As he retires, looking back on the remarkable legacy of Junius Williams
Published January 8, 2018 | Kaleena Berryman
He who thinks he is leading and has no one following him is only taking a walk – Malawian proverb
Almost 17 years ago, Junius Williams – a freedom fighter, community organizer, lawyer, and Newark visionary founded the ALI – Abbott Leadership Institute with the mission to empower the voices of the people of Newark to fight for educational justice and equality for their children. Knowledge is power, and in order for their vision for schools and Newark’s children to be heard, he knew that they must become informed and unafraid.
Education historically has been used as a tool to oppress people of color, and to break down systemic barriers we must first break away from the unspoken beliefs we have about our own power and place in creating change. The beliefs that we are deserving of substandard schools; that our voices are too small to be heard; and that problems in urban communities are to be moved away from vs confronted, had to first, be broken down.
Parents, educators, students and community stakeholders, he knew, must learn education policy and practice, how to advocate and organize, and how to hold school and district leadership accountable. His years of service in the Civil Rights Movement of the South and North also taught him that we must learn to believe in ourselves, and our collective power.
In developing ALI, he created a curriculum that mixed lessons in history, strategies for effective organizing from the 60s, and current local, statewide and national education reform policy.

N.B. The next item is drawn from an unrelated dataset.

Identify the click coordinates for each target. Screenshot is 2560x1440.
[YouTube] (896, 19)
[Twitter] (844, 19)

ALI began with 19 parents and 1 teacher in 2001.
The foundation was made at Rutgers University—Newark and for 17 years he has brought hundreds of community people to our campus for free and full classes that have made so many of us a force to be reckoned with. Saturday classes have become a staple in the education advocacy community, and anyone and everyone who has a VOICE and a VISION has come through them. Student educators in the teaching programs at Rutgers Newark and Montclair State are sent to ALI classes as a critical step to becoming great, culturally sound teachers. I too, was developed through ALI.
If you have never been to an ALI Saturday class, where 50-75 people are congregated early in the morning for no reason other than the desire to fight for the children of this city, know that there is nothing like it. We have held 33 six week series to date, and hundreds of workshops in schools and in the community. At ALI, you are heard. Over 4,000 people have attended and hundreds have earned certificates of completion.

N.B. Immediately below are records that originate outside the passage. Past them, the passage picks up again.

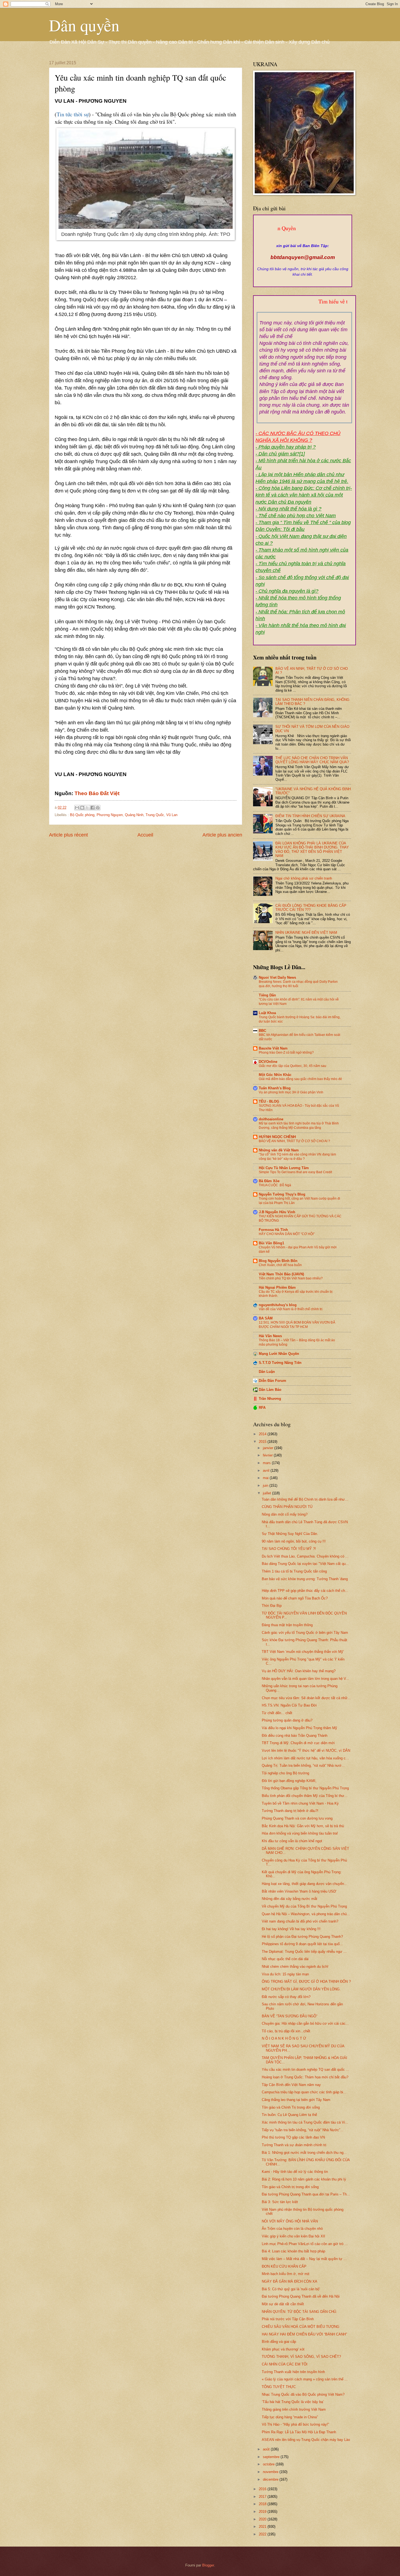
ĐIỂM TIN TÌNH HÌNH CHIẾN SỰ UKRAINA (310, 816)
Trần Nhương (270, 1399)
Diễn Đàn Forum (272, 1381)
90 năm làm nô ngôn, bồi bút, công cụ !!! (294, 1541)
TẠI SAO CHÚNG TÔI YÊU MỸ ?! (289, 1549)
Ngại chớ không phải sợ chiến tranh (303, 878)
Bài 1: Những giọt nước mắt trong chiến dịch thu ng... (304, 2153)
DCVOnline (268, 1062)
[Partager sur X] (87, 807)
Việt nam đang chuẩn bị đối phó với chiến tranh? (300, 1921)
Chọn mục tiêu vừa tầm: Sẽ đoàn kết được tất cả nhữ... (306, 1698)
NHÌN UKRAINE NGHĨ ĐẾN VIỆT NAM (306, 932)
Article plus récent (68, 835)
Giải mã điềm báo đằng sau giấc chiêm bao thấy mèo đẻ (300, 1079)
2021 (263, 2527)
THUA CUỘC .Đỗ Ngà (275, 1185)
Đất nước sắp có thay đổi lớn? (286, 1997)
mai (266, 1478)
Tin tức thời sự (73, 114)
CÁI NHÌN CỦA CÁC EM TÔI (284, 2364)
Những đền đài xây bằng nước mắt (289, 1899)
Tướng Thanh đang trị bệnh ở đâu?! (290, 1811)
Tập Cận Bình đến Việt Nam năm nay (291, 2085)
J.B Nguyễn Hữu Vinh (277, 1212)
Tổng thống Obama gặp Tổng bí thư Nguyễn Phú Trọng (305, 1788)
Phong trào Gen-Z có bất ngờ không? (286, 1052)
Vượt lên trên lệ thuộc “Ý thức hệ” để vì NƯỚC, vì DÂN (306, 1750)
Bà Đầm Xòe (269, 1181)
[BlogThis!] (82, 807)
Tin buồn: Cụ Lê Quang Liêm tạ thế (289, 2115)
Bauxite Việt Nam (273, 1048)
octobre (269, 2464)
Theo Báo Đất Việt (97, 793)
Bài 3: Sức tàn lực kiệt (280, 2202)
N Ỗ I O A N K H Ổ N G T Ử (284, 2038)
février (268, 1455)
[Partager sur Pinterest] (97, 807)
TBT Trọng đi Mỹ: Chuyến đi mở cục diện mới (298, 1743)
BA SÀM (266, 1318)
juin (266, 1485)
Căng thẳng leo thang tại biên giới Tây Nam (296, 2100)
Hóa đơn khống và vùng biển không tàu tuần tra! (300, 1833)
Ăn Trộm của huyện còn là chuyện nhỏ (292, 2229)
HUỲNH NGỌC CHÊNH (277, 1137)
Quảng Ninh (134, 815)
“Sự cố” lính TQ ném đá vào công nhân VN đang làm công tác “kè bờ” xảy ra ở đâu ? (297, 1156)
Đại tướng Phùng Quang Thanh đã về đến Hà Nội (301, 2296)
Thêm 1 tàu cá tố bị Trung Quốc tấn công (294, 1571)
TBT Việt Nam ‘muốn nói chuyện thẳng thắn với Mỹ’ (303, 1652)
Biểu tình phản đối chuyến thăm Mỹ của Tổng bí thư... (304, 1796)
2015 (263, 1442)
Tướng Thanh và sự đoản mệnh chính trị (294, 2145)
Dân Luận (267, 1372)
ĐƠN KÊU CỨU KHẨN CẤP (284, 2266)
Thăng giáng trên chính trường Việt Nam (294, 2409)
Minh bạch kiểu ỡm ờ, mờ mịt (285, 2274)
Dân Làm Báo (270, 1390)
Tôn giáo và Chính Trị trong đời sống (291, 2107)
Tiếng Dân (267, 995)
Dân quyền (84, 25)
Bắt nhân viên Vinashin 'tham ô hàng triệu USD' (299, 1891)
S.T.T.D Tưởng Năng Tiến (280, 1363)
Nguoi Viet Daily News (277, 977)
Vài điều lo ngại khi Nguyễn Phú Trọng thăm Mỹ (299, 1728)
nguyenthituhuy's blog (278, 1305)
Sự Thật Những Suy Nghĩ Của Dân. (290, 1534)
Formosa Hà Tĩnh (273, 1230)
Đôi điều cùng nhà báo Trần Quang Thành (294, 1735)
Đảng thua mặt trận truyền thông (287, 1625)
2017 (263, 2497)
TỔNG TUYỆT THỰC (279, 2387)
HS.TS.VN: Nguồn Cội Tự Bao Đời (289, 1705)
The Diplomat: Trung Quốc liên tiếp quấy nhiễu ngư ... (304, 1952)
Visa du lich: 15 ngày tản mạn (285, 1974)
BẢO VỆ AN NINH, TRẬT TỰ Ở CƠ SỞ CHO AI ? (294, 1141)
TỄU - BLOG (269, 1101)
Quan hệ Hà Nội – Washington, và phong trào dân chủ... (306, 1914)
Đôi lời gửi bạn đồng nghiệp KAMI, (289, 1781)
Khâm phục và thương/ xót (283, 2349)
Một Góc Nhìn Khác (275, 1075)
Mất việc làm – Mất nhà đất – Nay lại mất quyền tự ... (304, 2259)
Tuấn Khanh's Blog (275, 1088)
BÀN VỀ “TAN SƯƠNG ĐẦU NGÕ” (289, 2016)
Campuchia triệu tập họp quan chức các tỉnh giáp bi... (304, 2092)
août (267, 2449)
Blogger (208, 2565)
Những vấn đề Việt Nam (279, 1150)
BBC (262, 1031)
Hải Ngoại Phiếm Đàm (277, 1287)
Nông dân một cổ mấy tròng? (284, 1514)
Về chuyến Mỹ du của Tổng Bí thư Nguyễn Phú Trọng (304, 1906)
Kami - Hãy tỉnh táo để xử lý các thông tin (295, 2172)
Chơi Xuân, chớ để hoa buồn (280, 1265)
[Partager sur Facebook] (92, 807)
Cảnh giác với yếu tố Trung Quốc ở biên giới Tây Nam (305, 1633)
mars (267, 1463)
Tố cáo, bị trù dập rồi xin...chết (286, 2031)
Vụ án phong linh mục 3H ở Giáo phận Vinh (291, 1092)
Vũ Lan (171, 815)
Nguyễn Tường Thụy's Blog (282, 1194)
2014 (263, 1434)
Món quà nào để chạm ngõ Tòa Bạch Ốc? (295, 1598)
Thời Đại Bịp (272, 1606)
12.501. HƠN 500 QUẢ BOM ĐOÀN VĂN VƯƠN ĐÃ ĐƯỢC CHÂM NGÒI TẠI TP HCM (297, 1325)
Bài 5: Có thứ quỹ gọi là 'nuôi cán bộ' (291, 2289)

We have persevered through four superintendents, countless reforms, tens of school closings and years of state control. Somehow, our trained advocates have managed to make some incredible gains at the student, classroom, school and district level. Many have created their own organizations. ALI teaches you to keep your eyes on the prize and that leaders are responsible for building new leaders. Along the way our voices and the voices of our partners in the struggle, were heard. And each success gave us the fuel we needed to keep on keeping on.
About twelve years ago, Junius Williams decided that the youth of the city needed to speak for themselves. His love for young people is contagious, and nothing makes him prouder than seeing them develop from shy, reserved or uncertain children to powerful, opinionated and “woke” youth leaders. ALI is a second home to many; and YMS has a culture of love and support that supersedes written grant goals and objectives.
The ALI Youth Media Symposium has produced some of the strongest youth leaders in the city of Newark, hundreds of college bound young people, and from their vision, the YMS College Success Centers. To date, the CSCs have helped over 350 Newark youth through every aspect of the college process. Our approach, as with our out of school time program, is to empower them, so we make sure to connect them to the people, programs and opportunities that make college completion far more possible. Plus, once they start their journey, they know that if they have any trouble the Rutgers College Success Center is just a bus ride away and we have their backs. (And a desire to see them fulfill their dreams.)
Our students are now attending Rutgers University Newark in record numbers and quite a few are a part of the Honors Living Learning Community. YMS students have produced tens of documentaries, recently winning the 2017 Newark International Film Festival, Best Youth Film title.
They have learned to use the media to tell their own stories, and many of them are finding careers in media and also city leadership as a path for their futures. With a recent grant from the Robert Wood Johnson Foundation New Jersey Health Initiatives, ALI is now working with the City of Newark, NJ – City Hall Newark Youth Ambassadors to develop youth leaders for health advocacy.
Junius Williams has sown into many of us – into Newark, into our youth, and into me, and I am grateful to have been able to have a front row seat for the last twelve years. From him I have learned that loving my people means empowering my people. I have never seen him judge or dismiss or not make time for anyone who wants to make life better for the children and people of Newark.
Dear Mr. Williams, Rise Up! and enjoy your retirement. Know that you have left a legacy of truth and light in so many of us. And I am proud to continue your work, for it has become my life’s work too.